From Fairies at Work and Play by Geoffrey Hodson. Published by the Theosophical Society in 1925 (and still in print) the book is a sort of Varieties of Religious Experience anthology of meetings with and sightings of fairies, elves,devas, sylphs, 'mannikins', gnomes and brownies. All the observations are by Geoffrey Hodson (1886-1983) who wrote many other religious and occult works in a long and productive life.

Dancing Fairies
Lancashire, 1921

We are surrounded by a dancing group of lovely female fairies. They are laughing and full of joy.

The leader in this case is a female figure, probably two feet high, surrounded by transparent flowing drapery. There is a star on her forehead, and she has large wings which glisten with pale, delicate shades from pink to lavender; in rapid movement, however, the effect of them is white.

Her hair is light golden brown, and unlike that of the lesser fairies, streams behind her and merges with the flowing forces of her aura. The form is perfectly modelled and rounded, like that of a young girl; the right hand holds a wand.
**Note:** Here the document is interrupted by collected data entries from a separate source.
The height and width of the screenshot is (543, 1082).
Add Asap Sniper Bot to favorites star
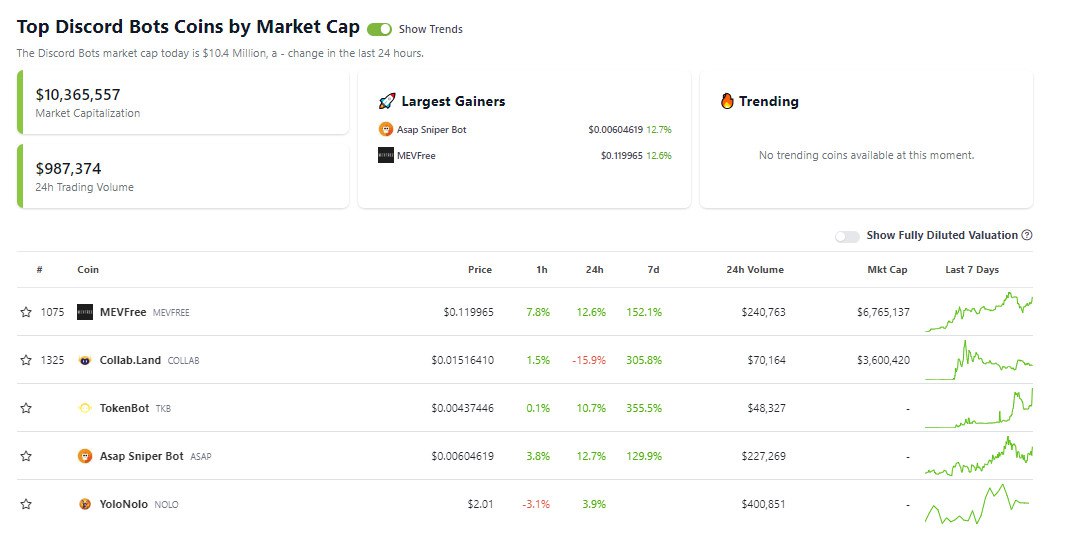(x=26, y=456)
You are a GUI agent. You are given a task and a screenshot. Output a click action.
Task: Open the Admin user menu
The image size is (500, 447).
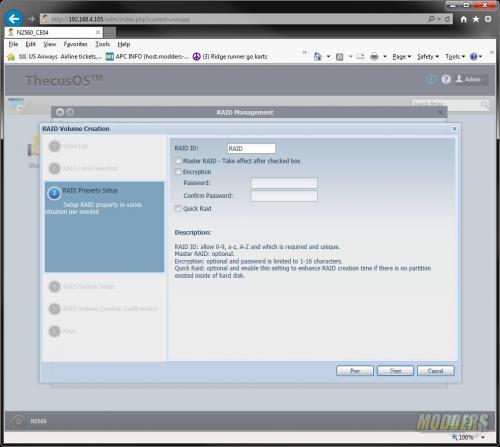pos(471,79)
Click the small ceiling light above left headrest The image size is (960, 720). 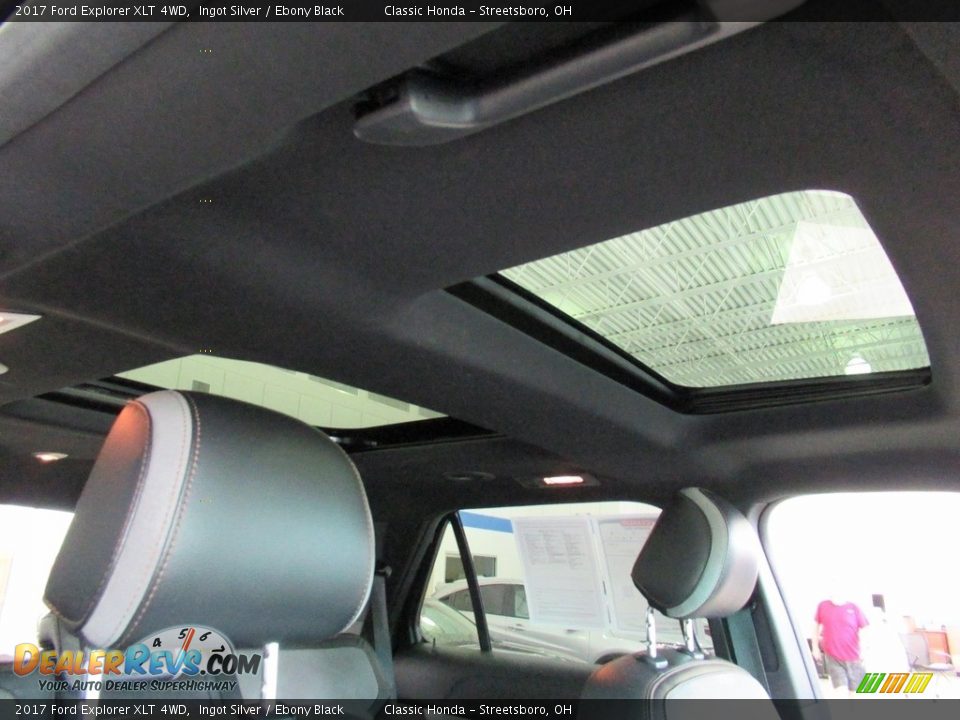[48, 457]
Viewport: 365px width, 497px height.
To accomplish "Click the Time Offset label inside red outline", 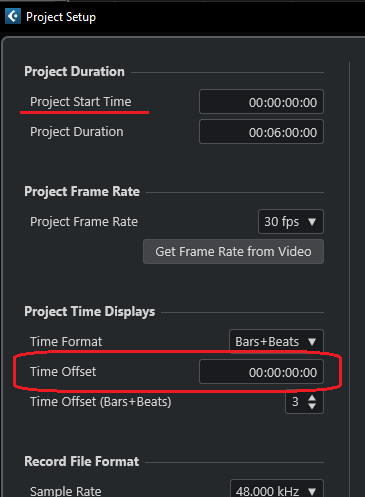I will click(x=63, y=372).
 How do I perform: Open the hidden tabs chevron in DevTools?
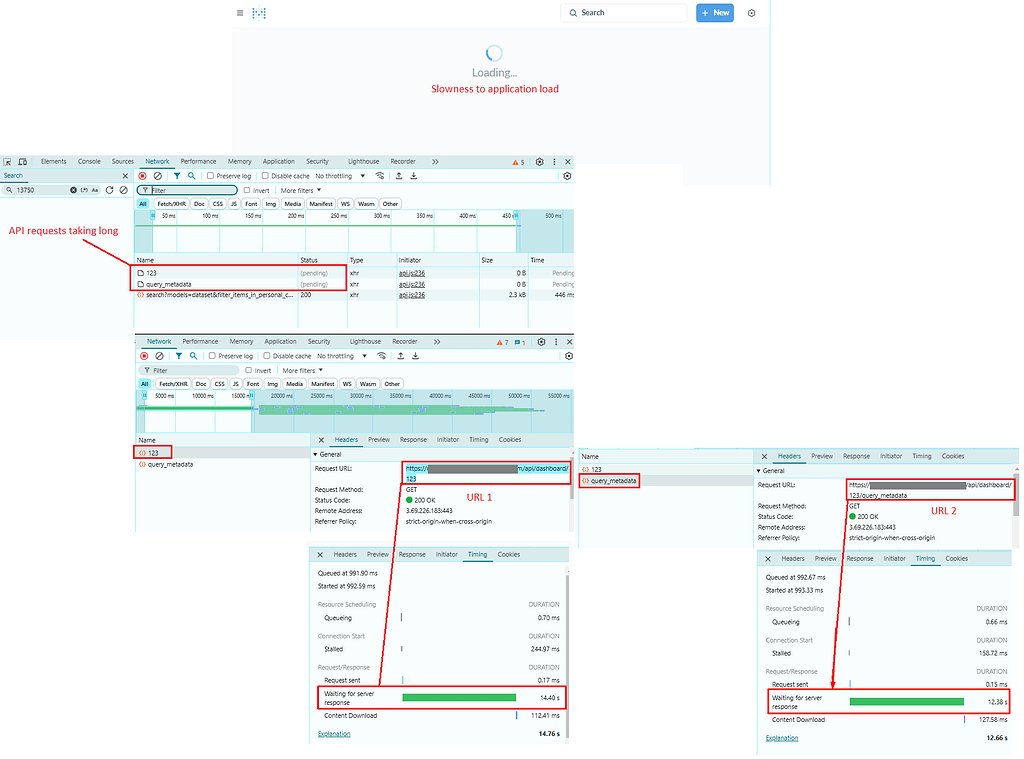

Although her expression is one of purity and ingenuousness, her face is at the same time stamped with a decided impression of power. This is especially noticeable in the clear blue eyes, which glow like flame, and have all the appearance of a living fire. Her brow is broad and noble, her features small and rounded, the tiny ears are a poem of physical perfection. There are no angles in this transcendently beautiful form. The bearing of head, neck and shoulders is queenly, and the whole pose is a model of grace and beauty.